• [TASK BRIEF] Look for the line that has "This screenshot has width=1024, height=363." in the material below; please repeat it and every line after it, exactly, up to and including the line that has "Task: Focus the 添加评论 comment input field", and nothing else.

• [SOURCE MATERIAL]
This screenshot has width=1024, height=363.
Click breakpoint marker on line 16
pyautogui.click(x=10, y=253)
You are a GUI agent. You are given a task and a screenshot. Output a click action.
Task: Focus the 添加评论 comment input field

* * *

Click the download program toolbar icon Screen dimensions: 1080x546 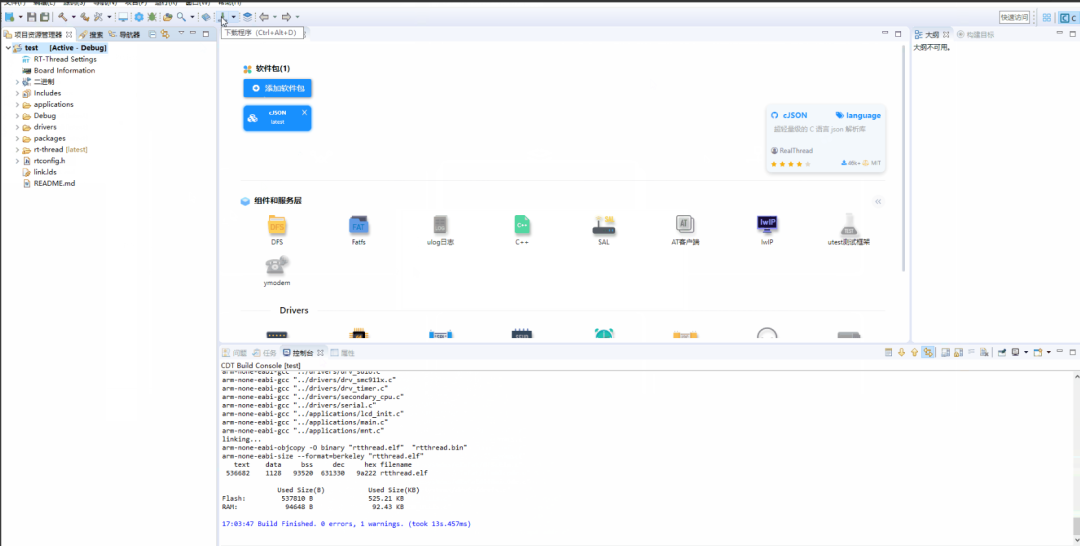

• [YOUR RESPONSE]
This screenshot has width=1024, height=363.
Click breakpoint marker on line 16
pyautogui.click(x=10, y=253)
You are a GUI agent. You are given a task and a screenshot. Output a click action.
Task: Focus the 添加评论 comment input field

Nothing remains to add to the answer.